Task item. Which lines below contain the word "have"? Copy each of them.

Task data.
================

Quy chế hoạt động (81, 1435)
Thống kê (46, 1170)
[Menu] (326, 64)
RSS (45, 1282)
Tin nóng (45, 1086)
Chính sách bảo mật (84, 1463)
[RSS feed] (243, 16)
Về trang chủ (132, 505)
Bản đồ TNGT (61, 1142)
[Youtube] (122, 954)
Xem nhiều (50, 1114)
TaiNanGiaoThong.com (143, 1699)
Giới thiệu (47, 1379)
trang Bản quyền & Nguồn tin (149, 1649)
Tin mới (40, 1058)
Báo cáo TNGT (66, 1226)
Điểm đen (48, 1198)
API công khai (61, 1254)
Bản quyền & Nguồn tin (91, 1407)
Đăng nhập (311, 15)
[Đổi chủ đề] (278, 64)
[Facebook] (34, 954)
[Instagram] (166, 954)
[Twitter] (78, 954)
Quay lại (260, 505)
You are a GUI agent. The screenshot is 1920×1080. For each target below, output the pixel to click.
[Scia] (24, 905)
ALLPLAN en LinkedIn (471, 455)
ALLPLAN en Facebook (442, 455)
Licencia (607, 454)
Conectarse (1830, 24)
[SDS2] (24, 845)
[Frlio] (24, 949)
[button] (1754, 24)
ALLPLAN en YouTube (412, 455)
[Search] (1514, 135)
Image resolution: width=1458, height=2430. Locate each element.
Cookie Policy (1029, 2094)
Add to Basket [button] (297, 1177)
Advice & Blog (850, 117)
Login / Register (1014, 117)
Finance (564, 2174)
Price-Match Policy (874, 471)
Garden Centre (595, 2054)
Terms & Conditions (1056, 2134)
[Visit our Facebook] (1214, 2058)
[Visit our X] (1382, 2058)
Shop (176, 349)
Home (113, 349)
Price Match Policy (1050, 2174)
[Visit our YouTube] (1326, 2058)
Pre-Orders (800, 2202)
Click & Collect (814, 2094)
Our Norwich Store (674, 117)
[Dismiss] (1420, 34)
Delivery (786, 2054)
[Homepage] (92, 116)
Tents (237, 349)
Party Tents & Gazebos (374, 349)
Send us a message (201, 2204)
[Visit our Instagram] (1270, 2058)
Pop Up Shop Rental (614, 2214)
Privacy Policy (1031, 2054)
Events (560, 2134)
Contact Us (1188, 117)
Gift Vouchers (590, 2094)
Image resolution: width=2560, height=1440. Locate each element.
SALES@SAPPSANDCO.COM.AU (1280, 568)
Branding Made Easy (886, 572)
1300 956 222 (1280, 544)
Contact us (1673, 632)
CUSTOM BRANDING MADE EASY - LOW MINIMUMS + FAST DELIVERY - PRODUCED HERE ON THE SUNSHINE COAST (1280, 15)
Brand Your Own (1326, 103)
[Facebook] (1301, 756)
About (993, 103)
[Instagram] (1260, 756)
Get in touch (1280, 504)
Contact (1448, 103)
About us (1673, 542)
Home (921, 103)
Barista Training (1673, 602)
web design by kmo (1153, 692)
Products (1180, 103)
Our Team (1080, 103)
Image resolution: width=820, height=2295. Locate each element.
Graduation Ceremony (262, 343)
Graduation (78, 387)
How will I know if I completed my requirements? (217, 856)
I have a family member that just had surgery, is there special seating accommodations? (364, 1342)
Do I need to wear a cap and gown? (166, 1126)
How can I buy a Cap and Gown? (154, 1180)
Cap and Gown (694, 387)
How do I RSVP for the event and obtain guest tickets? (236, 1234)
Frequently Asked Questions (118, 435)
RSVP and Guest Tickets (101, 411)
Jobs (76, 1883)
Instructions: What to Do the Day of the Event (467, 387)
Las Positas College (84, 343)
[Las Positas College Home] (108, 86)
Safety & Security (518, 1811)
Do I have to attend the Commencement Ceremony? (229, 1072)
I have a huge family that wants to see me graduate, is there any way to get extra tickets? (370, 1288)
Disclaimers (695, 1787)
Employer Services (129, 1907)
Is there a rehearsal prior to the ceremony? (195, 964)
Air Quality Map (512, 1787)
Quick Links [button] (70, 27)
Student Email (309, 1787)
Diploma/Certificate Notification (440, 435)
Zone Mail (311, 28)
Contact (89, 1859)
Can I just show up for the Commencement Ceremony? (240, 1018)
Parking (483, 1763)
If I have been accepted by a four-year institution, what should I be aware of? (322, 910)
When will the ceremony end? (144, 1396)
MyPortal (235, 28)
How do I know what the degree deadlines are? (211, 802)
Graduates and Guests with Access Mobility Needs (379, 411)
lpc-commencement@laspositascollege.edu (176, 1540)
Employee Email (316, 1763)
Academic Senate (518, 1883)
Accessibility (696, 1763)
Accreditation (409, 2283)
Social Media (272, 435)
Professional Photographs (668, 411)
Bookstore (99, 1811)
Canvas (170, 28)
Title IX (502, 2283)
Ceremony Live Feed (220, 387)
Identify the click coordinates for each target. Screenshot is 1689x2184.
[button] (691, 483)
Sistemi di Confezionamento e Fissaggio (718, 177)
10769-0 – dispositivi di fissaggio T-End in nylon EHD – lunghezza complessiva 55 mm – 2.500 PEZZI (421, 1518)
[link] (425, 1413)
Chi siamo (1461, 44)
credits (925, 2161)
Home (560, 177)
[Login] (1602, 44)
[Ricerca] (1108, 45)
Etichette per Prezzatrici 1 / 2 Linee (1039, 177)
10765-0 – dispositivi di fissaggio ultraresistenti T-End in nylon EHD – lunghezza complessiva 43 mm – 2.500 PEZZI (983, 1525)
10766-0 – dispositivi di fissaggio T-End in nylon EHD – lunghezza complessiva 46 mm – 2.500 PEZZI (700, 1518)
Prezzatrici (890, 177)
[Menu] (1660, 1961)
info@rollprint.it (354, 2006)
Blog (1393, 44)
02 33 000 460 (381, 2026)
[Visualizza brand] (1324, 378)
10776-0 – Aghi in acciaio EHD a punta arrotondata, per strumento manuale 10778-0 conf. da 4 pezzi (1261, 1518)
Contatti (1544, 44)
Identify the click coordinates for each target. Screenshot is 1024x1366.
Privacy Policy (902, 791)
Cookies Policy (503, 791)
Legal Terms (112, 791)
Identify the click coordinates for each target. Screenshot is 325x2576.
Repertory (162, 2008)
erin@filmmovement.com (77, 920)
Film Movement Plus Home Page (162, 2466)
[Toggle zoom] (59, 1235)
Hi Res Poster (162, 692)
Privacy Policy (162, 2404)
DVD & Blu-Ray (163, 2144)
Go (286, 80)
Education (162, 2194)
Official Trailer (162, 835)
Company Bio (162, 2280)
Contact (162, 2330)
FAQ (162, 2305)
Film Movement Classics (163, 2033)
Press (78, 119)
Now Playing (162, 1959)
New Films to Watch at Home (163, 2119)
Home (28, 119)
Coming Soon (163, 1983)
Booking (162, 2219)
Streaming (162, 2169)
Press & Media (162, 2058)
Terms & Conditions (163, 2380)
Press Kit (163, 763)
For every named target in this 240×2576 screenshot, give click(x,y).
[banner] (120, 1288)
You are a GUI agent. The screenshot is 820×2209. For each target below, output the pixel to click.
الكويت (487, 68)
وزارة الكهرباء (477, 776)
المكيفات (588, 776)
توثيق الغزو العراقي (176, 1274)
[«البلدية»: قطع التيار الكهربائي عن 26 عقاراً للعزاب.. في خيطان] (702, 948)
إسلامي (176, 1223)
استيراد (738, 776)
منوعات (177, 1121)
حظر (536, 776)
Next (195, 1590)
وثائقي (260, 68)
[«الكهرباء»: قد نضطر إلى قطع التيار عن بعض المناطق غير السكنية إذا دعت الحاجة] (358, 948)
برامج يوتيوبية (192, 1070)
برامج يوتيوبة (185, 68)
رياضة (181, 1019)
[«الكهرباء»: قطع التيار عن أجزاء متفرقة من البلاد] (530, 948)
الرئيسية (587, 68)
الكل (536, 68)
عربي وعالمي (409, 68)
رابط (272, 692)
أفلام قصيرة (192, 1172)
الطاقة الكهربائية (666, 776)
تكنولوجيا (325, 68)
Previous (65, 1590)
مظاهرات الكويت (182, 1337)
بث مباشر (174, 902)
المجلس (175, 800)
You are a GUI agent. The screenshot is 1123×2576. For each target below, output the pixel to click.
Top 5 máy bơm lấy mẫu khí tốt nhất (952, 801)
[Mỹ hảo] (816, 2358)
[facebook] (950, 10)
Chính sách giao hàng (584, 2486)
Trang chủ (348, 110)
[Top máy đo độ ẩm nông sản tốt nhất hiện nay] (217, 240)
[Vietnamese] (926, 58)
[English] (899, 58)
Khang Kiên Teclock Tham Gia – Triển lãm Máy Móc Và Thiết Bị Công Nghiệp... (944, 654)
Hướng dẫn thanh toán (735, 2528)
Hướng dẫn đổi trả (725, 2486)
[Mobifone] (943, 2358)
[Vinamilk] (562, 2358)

================

The answer.
I have a family member that just had surgery, is there special seating accommodations? (364, 1342)
Do I have to attend the Commencement Ceremony? (229, 1072)
I have a huge family that wants to see me graduate, is there any way to get extra tickets? (370, 1288)
If I have been accepted by a four-year institution, what should I be aware of? (322, 910)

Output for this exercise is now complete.